El fenómeno de ocupación de tierras por métodos violentos, sobornando cuando sea necesario a las autoridades públicas, no es una invención brasileira. Se ha repetido en todos los lugares de la historia a medida que se incorporaban a los mercados nuevos territorios (en Europa por ejemplo adoptó la forma de privatización de las tierras y bosques comunales, especialmente bien estudiada en el caso británico). Lo que es «nuevo» es la escala, capaz de afectar a los equilibrios del clima y amenazar la vida no solo de los que sufren la violencia directa sino de otros que viven a miles de kilómetros.

Y aquí es donde entra otra clase de justificación moral. Dado que la huella ecológica en el hemisferio norte es mucho más alta que en el hemisferio sur (incluso controlando por población actual y futura, habida cuenta que la natalidad en el hemisferio sur es mucho más alta que en el norte) y que el hemisferio norte -el territorio del «hombre blanco»- ya ha realizado la deforestación masiva del espacio que ocupa ¿en base a qué criterios morales puede imponerse al sur la imposibilidad de continuar deforestando, sin que parezca una «versión renovada» de la colonización?. Y supuesto de que se encuentre esa justificación ¿de que modo se impone esa limitación?. Desde el punto de vista operativo, sancionar a los productores de carne implicados directa o indirectamente en los incendios no parece eficaz (porque las sanciones dependen del mismo Estado que «hace la vista gorda» sobre los incendios mismos). Situar el problema en las importaciones chinas aparte de hipócrita (todavía el consumo de carne per cápita es mayor en USA y Europa que en China) parece poco eficaz, sobre todo si tenemos en cuenta que cabe dentro de lo posible, que el Estado Chino consiga situarse en el liderazgo mundial de la reducción de gases de efecto invernadero y «economía verde». La «hipocresia» -no se si corrupción- que adorna a los «altos funcionarios» de la Unión Europea, tal y como pone de manifiesto lo que se ha filtrado sobre el Acuerdo con Mercosur ayuda más bien poco.
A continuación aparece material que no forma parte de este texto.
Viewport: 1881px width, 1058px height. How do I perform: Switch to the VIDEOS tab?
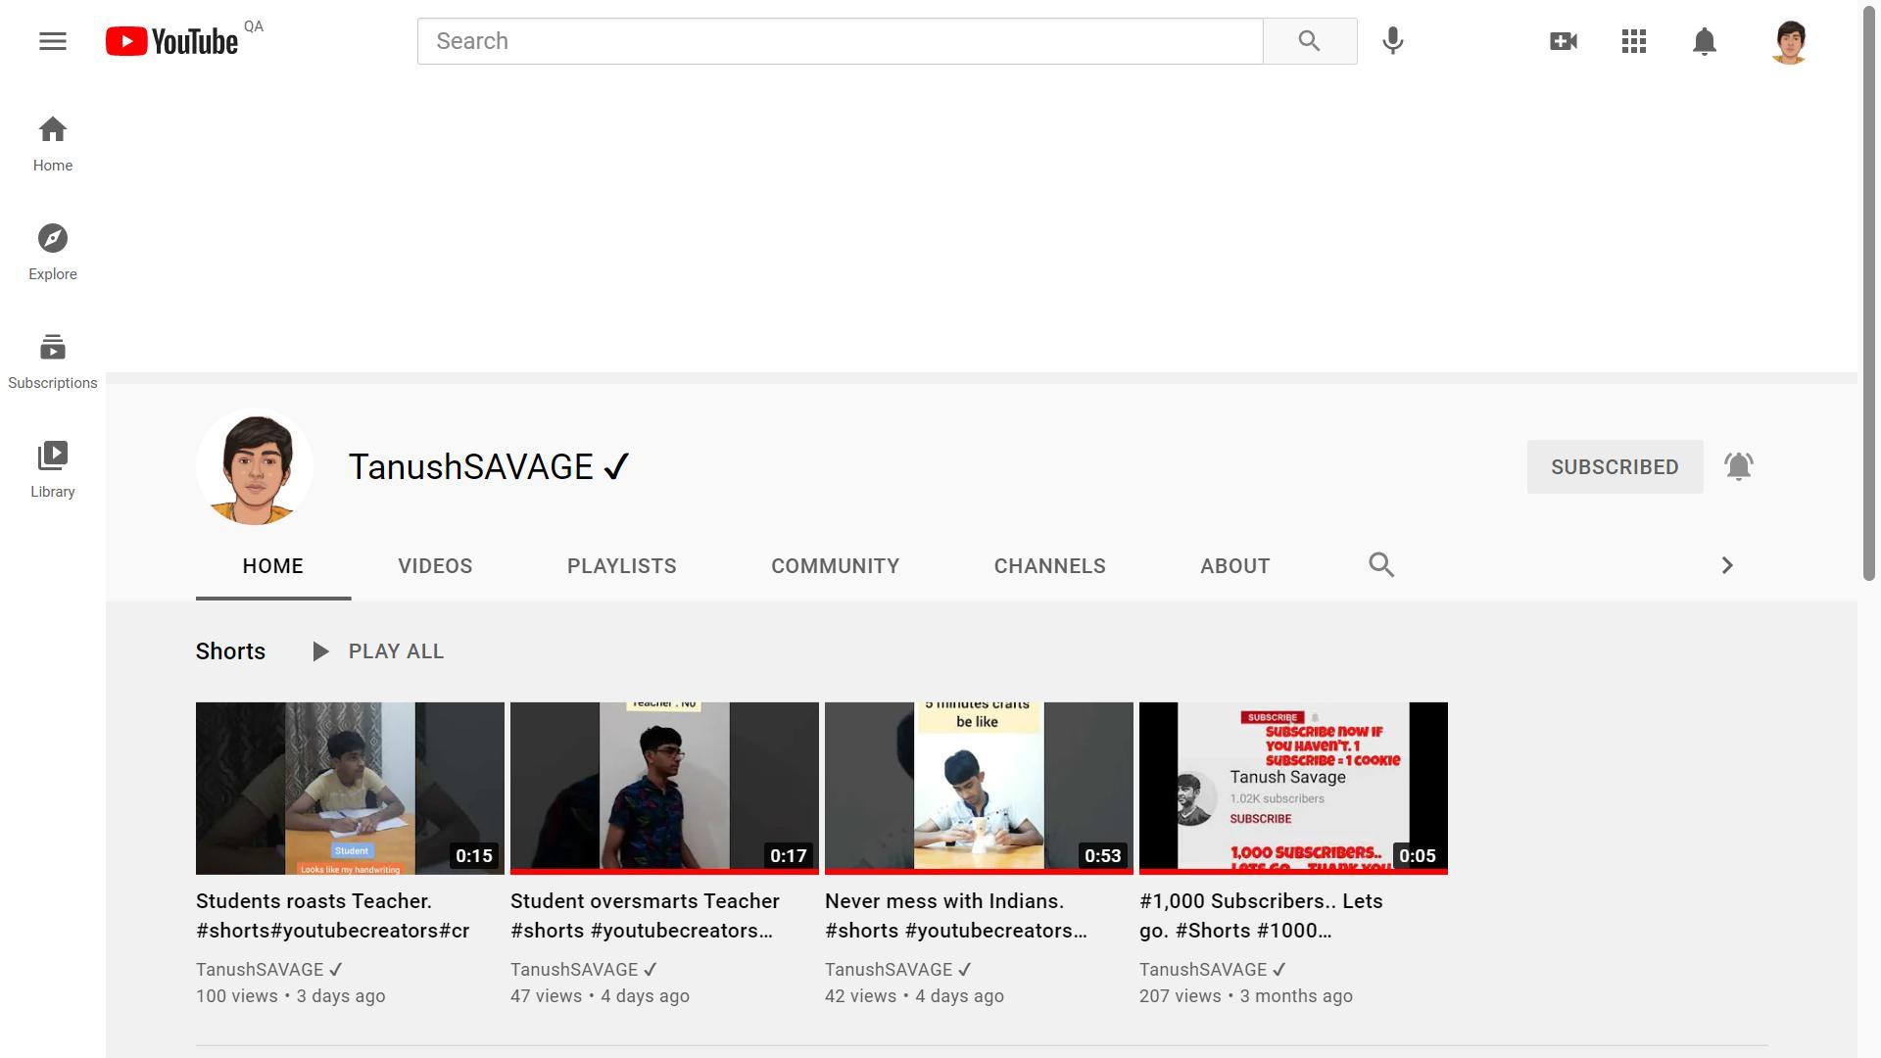pos(435,566)

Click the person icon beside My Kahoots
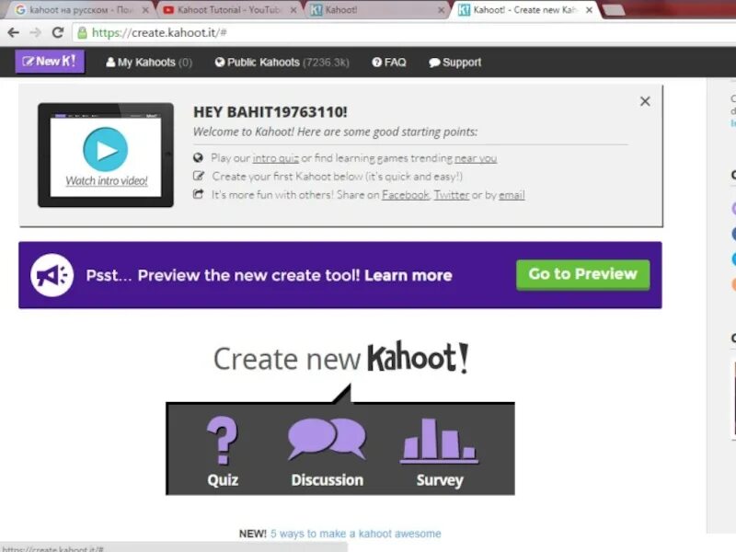110,63
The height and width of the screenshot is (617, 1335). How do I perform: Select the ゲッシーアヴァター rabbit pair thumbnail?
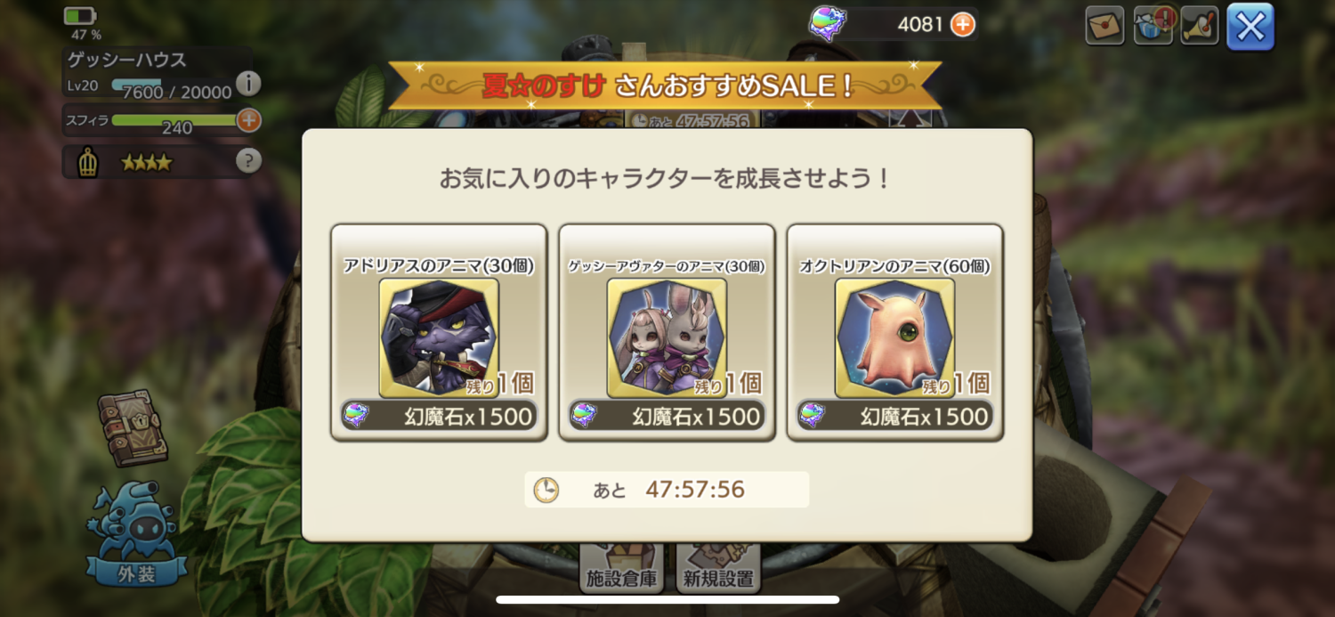tap(667, 337)
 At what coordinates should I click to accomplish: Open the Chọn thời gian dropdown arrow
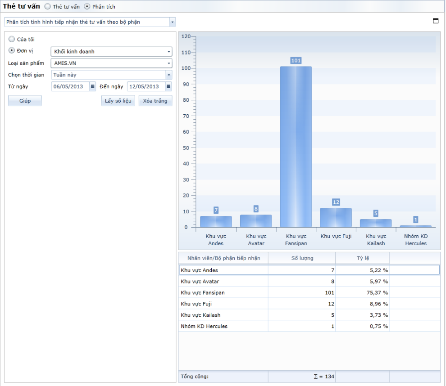coord(168,75)

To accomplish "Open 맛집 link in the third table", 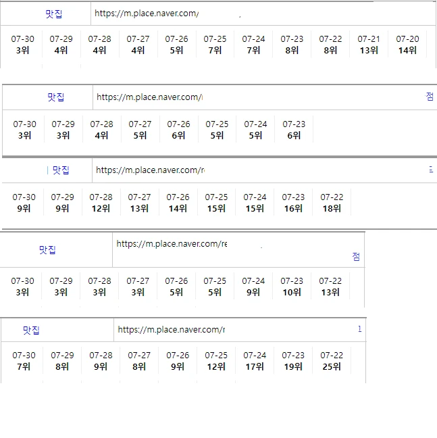I will pos(61,170).
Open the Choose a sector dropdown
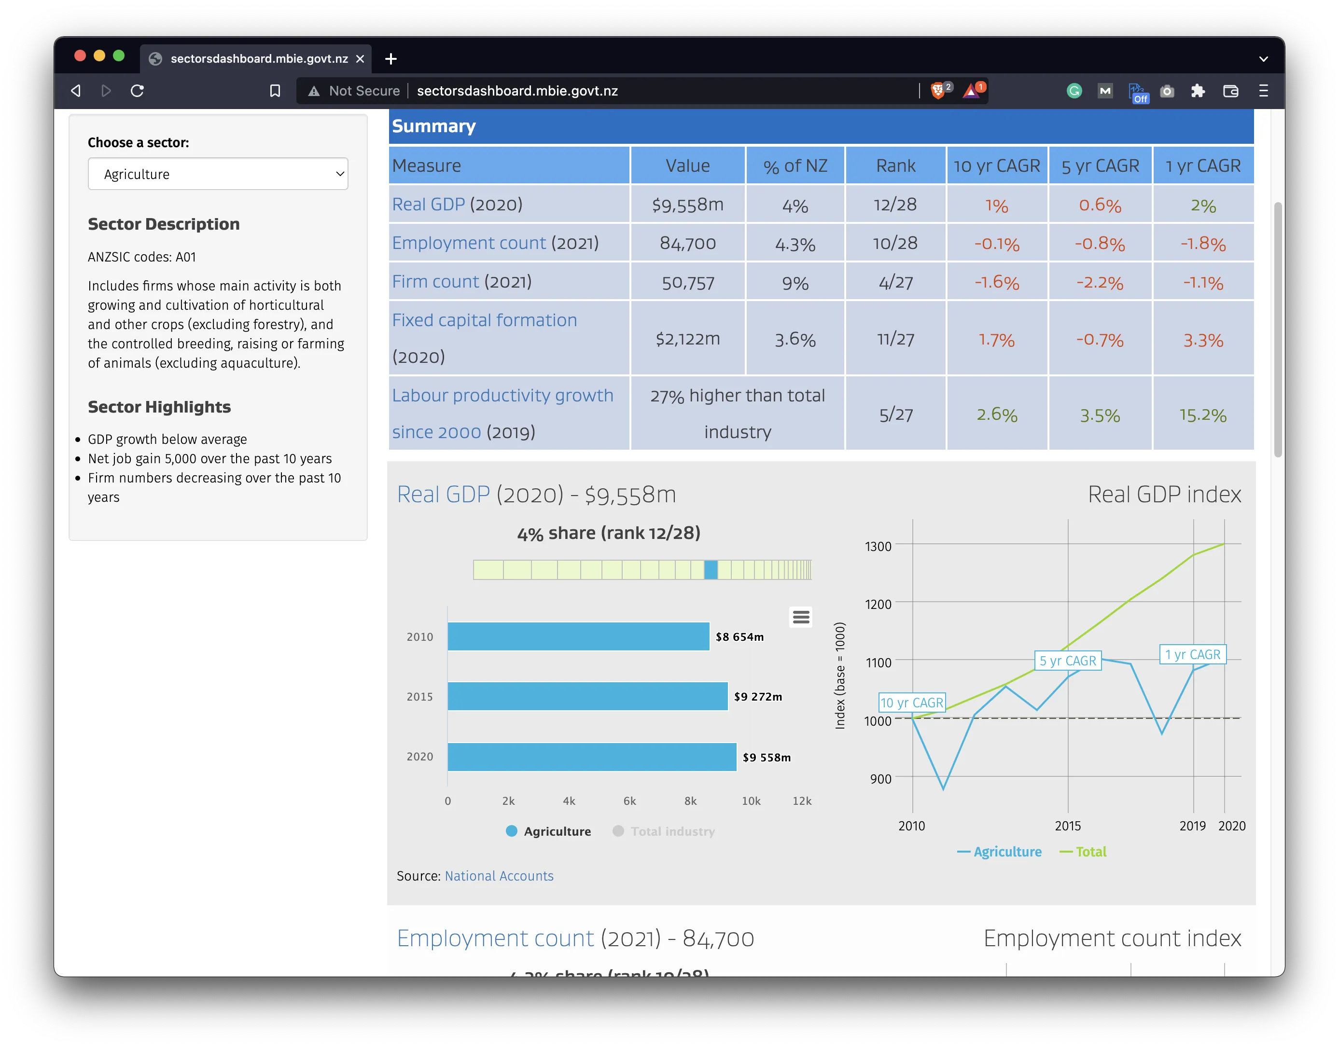Image resolution: width=1339 pixels, height=1048 pixels. tap(218, 174)
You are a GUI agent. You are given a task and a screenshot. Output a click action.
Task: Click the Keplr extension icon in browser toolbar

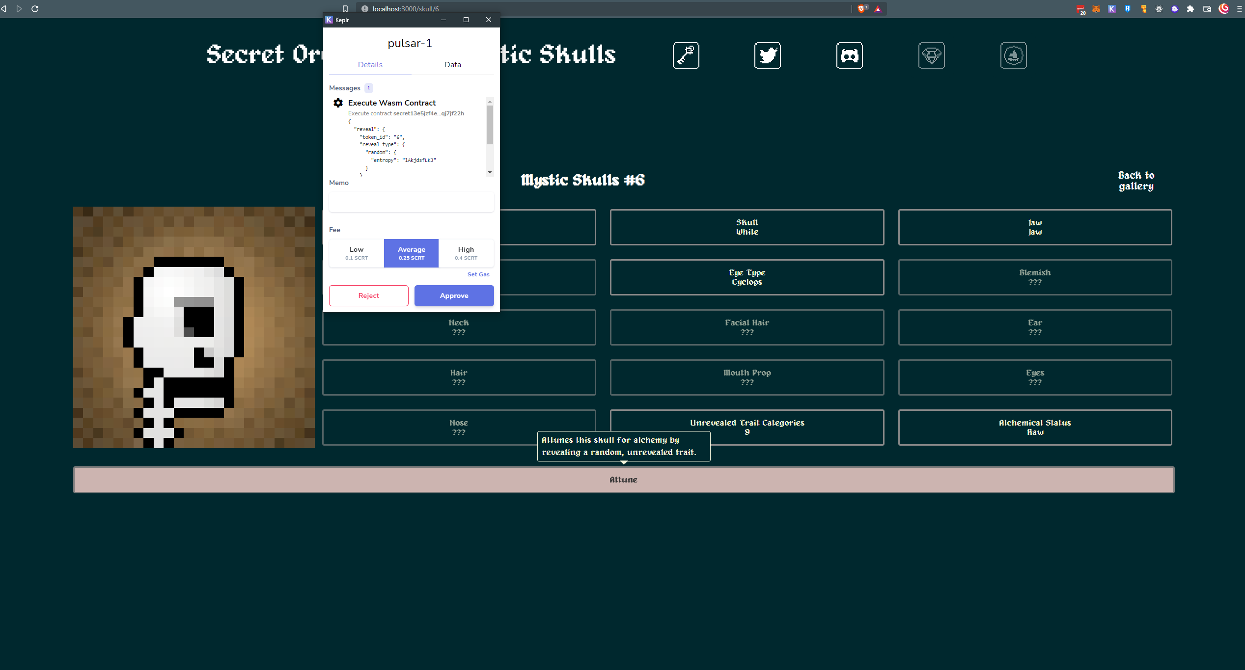pyautogui.click(x=1112, y=9)
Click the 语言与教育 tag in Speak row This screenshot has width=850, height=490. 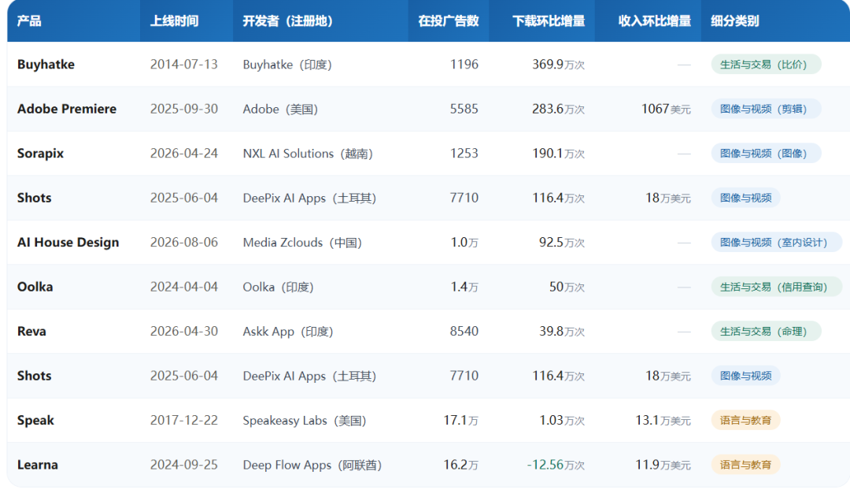tap(745, 421)
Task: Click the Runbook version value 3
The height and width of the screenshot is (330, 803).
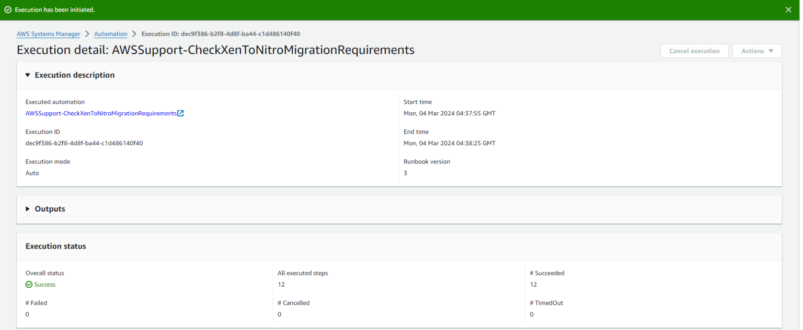Action: pyautogui.click(x=406, y=173)
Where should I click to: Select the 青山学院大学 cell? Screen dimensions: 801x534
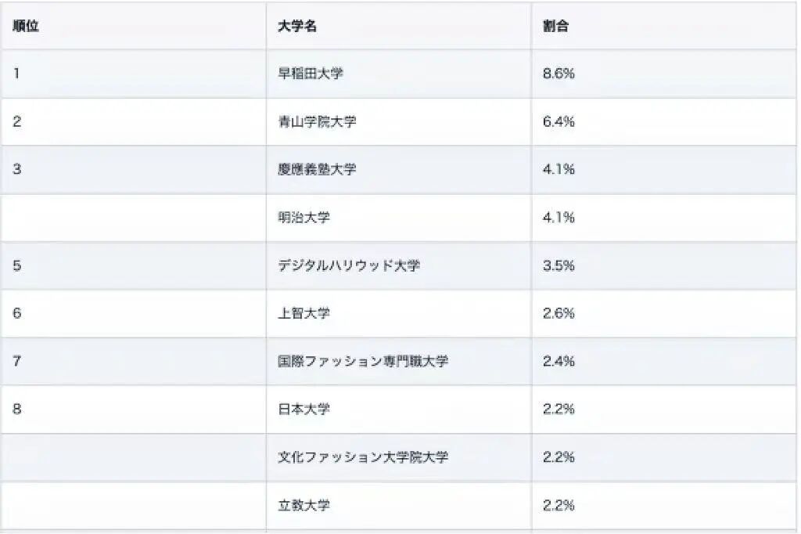(317, 121)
No se como se pueden hacer unas propuestas para un mundo verde y negociar acuerdos que no las tienen en cuenta. Invitarnos a todos a reducir nuestro consumo de carne sufre de la paradoja de las medias -como es sabido la «gota» atacaba sobre todo a la aristocracia- y va contra los valores protestantes de éxito y la «indulgencia» católica. La solución operativa pasa por imponer sanciones globales sobre Brasil (sobre inversión extranjera, importaciones y exportaciones), con el acuerdo inexcusable de China, y forzar la innovación en la producción de carne. Algunas empresas españolas, que dicen hacer «business as unusual» en Brasil, entraran inevitablemente en el paquete. Otra cosa es que sea geopolíticamente posible. En gran medida, dependerá del resultado de las elecciones presidenciales en 2020 en la capital del Imperio.